A spokesperson in Ferguson’s office said in July, when the health systems first announced their plans, that he would review a proposed transaction to ensure it does not violate antitrust laws. His office did not return a request for comment this week.

CHI Franciscan’s eight legacy acute-care hospitals were scattered throughout the Puget Sound, all within about an hour of Seattle. It didn’t have any hospitals in Yakima, where one of Virginia Mason’s two hospitals were located until it broke off from the system after the merger was announced. Virginia Mason’s flagship Virginia Mason Medical Center is in Seattle.

As part of the deal, Virginia Mason has agreed to stop providing elective abortions and participate in Washington’s Death with Dignity Act, which allows physicians to prescribe lethal doses of medication to terminally ill adults seeking to end their lives, Kaplan said. He said the health system will continue to provide contraception, LGBTQ services, palliative and end-of-life care and medically necessary abortions.

“We will fully inform patients of our choices and patients who choose services that we might no longer offer will be able to easily access those services in the community, as many have done to this point in time,” Kaplan said.

As a Catholic system, CHI Franciscan adheres to the church’s Ethical and Religious Directives for Catholic Health Care Services, which forbid providing services like abortions, contraception, physician aid-in-dying and gender transition surgery.

Virginia Mason has not previously said exactly which services it would stop providing. A spokesperson in July wrote in an email at the time that “Virginia Mason would ensure it does not cause CHI Franciscan to come out of compliance with the Ethical and Religious Directives (ERDs).” That concerned healthcare advocates like the ACLU of Washington, NARAL Pro-Choice Washington and End of Life Washington.

Kaplan clarified this week that Virginia Mason will remain non-Catholic and not subject to the ERDs. However, agreeing not to provide elective abortions and Death with Dignity services was a condition of the deal, he said.

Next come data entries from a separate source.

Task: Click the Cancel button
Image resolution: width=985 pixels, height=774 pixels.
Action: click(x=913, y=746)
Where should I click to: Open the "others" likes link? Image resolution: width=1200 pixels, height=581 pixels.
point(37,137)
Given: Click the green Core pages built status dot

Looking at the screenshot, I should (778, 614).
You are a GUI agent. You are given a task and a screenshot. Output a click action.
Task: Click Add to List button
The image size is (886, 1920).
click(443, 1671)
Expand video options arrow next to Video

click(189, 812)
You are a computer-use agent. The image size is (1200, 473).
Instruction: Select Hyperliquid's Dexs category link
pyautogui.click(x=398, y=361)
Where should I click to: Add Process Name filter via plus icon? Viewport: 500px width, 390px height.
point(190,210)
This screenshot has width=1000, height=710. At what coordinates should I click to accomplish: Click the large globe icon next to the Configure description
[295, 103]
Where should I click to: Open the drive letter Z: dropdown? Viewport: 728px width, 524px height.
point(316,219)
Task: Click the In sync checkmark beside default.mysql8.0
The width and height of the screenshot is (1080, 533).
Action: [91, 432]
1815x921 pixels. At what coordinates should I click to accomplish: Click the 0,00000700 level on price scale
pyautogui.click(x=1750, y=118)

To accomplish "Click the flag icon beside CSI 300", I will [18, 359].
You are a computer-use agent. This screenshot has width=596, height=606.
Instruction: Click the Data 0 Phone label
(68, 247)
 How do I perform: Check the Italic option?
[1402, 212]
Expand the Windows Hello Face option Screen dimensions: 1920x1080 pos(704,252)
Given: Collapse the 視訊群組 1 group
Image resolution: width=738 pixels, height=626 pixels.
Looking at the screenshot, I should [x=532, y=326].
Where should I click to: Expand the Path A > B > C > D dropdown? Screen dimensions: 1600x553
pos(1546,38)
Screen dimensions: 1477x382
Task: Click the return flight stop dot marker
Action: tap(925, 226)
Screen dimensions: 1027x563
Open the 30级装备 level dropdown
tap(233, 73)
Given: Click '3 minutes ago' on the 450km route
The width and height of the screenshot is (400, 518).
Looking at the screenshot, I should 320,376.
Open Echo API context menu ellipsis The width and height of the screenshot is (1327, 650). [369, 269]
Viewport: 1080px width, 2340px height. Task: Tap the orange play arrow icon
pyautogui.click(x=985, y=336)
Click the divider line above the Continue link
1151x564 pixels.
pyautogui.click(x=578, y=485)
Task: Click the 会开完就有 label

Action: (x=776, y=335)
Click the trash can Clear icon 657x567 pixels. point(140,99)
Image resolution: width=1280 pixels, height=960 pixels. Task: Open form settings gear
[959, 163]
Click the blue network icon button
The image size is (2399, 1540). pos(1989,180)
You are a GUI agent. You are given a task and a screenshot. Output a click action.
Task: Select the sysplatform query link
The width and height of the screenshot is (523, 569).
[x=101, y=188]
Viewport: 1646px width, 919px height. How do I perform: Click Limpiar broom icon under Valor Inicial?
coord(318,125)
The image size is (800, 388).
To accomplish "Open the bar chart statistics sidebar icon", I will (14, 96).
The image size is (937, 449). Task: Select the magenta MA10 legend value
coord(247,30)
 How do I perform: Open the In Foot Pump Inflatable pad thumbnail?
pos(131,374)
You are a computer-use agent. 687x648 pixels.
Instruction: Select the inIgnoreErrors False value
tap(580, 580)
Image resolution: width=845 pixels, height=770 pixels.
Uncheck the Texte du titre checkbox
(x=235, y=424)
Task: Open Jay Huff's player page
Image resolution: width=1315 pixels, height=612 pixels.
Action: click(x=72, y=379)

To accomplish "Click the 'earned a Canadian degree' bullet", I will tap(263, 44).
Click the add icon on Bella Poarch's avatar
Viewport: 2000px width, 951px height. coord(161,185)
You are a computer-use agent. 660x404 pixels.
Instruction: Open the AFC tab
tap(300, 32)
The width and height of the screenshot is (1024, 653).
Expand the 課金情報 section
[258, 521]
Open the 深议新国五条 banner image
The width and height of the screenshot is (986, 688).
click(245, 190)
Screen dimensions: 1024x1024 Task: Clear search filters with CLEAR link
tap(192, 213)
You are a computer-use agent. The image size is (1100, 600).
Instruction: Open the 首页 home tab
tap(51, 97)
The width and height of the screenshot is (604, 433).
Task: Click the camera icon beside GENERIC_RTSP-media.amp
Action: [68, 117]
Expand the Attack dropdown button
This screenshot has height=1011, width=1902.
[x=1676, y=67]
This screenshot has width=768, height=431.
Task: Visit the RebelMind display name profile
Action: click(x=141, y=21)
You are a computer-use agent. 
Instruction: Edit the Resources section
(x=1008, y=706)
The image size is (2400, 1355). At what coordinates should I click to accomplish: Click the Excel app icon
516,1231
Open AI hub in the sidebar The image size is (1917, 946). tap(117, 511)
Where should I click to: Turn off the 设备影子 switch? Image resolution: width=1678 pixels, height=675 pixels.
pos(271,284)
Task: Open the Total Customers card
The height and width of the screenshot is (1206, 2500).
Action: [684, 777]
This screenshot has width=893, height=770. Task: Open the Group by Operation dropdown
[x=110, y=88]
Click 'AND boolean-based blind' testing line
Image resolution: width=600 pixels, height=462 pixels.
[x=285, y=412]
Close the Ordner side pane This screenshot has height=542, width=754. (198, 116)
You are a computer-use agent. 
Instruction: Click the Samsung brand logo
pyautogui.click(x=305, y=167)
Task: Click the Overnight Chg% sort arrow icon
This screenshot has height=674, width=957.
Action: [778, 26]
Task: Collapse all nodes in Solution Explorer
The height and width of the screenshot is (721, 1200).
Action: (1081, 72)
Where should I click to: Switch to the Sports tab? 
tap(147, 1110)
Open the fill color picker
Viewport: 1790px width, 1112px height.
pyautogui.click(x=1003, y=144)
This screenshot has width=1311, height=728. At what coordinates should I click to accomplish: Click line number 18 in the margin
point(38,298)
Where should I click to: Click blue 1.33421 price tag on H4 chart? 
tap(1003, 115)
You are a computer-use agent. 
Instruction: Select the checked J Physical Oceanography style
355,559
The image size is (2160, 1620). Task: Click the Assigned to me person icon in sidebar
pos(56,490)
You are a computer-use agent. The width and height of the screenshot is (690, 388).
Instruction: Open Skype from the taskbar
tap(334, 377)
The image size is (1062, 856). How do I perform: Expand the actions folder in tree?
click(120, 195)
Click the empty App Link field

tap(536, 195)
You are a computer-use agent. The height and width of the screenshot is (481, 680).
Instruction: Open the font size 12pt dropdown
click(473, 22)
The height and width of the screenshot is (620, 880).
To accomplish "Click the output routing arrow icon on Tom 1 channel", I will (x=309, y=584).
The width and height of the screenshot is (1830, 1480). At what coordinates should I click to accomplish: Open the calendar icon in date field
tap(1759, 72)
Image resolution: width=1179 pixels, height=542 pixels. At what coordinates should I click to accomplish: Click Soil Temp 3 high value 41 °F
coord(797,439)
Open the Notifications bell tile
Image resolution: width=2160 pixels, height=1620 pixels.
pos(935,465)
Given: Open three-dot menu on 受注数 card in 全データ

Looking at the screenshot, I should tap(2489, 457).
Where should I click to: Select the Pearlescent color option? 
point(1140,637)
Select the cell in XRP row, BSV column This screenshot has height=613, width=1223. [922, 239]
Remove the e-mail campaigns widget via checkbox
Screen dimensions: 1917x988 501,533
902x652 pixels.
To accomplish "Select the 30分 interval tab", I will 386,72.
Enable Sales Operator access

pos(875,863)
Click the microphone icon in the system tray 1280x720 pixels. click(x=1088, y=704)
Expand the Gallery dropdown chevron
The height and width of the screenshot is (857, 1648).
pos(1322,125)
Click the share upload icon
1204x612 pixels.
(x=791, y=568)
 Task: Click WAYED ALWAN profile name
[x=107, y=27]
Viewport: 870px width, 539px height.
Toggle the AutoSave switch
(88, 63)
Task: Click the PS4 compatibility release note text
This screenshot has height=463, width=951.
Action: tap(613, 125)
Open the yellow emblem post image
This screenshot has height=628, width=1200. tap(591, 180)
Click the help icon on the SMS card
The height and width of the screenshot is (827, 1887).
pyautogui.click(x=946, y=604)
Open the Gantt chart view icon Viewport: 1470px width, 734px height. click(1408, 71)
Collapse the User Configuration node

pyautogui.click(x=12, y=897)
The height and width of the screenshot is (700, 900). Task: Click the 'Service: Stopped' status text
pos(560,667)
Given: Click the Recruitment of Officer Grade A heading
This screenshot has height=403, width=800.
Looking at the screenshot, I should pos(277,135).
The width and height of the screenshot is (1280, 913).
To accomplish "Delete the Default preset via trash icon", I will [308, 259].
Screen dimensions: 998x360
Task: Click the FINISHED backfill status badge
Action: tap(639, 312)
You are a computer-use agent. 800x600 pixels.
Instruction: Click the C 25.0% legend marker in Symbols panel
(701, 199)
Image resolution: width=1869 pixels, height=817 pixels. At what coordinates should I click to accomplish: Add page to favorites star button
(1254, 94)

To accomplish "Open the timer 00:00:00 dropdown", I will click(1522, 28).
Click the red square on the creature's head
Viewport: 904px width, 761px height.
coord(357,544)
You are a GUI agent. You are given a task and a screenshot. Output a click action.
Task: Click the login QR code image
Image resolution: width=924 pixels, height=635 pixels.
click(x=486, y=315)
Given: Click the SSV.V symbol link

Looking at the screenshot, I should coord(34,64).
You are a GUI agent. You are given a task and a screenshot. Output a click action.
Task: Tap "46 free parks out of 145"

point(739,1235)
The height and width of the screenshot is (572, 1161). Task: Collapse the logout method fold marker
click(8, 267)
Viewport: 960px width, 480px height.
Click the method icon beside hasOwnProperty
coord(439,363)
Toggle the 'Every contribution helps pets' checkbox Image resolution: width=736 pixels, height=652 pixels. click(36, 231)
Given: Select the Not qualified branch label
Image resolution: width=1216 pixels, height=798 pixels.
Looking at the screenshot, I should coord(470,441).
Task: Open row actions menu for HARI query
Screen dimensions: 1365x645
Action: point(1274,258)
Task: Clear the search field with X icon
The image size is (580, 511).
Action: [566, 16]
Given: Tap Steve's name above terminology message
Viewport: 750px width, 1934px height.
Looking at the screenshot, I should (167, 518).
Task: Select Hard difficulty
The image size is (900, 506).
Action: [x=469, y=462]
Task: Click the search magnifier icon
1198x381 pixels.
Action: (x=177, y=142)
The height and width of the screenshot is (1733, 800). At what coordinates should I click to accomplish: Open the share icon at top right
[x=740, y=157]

Virginia Mason Franciscan Health has almost 300 sites of care, almost 5,000 employed physicians and affiliated providers and about 18,000 staff members. It includes the Benaroya Research Institute and the Virginia Mason Institute, which trains people on the world-renowned Virginia Mason Production System, a management process that helps providers operate more efficiently.

The Dec. 21 definitive agreement that preceded the closing holds that neither party in the newly-formed joint operating company will assume the others’ debt or liabilities. However, they have agreed to explore consolidating Virginia Mason’s outstanding debt into CommonSpirit’s. As of September 30, 2020, CommonSpirit’s total debt stood at $14.2 billion.

Both Virginia Mason and its new parent company have lost money in recent years. The former posted modest losses in each of the past two fiscal years, including a 0.8% loss margin in fiscal 2019 on about $1.2 billion in revenue.

CommonSpirit, meanwhile, reported steep operating losses in its first two fiscal years as a system, including a $602 million loss in fiscal 2019 on almost $21 billion in revenue and a $550 million loss in fiscal 2020 on $29.6 billion in revenue.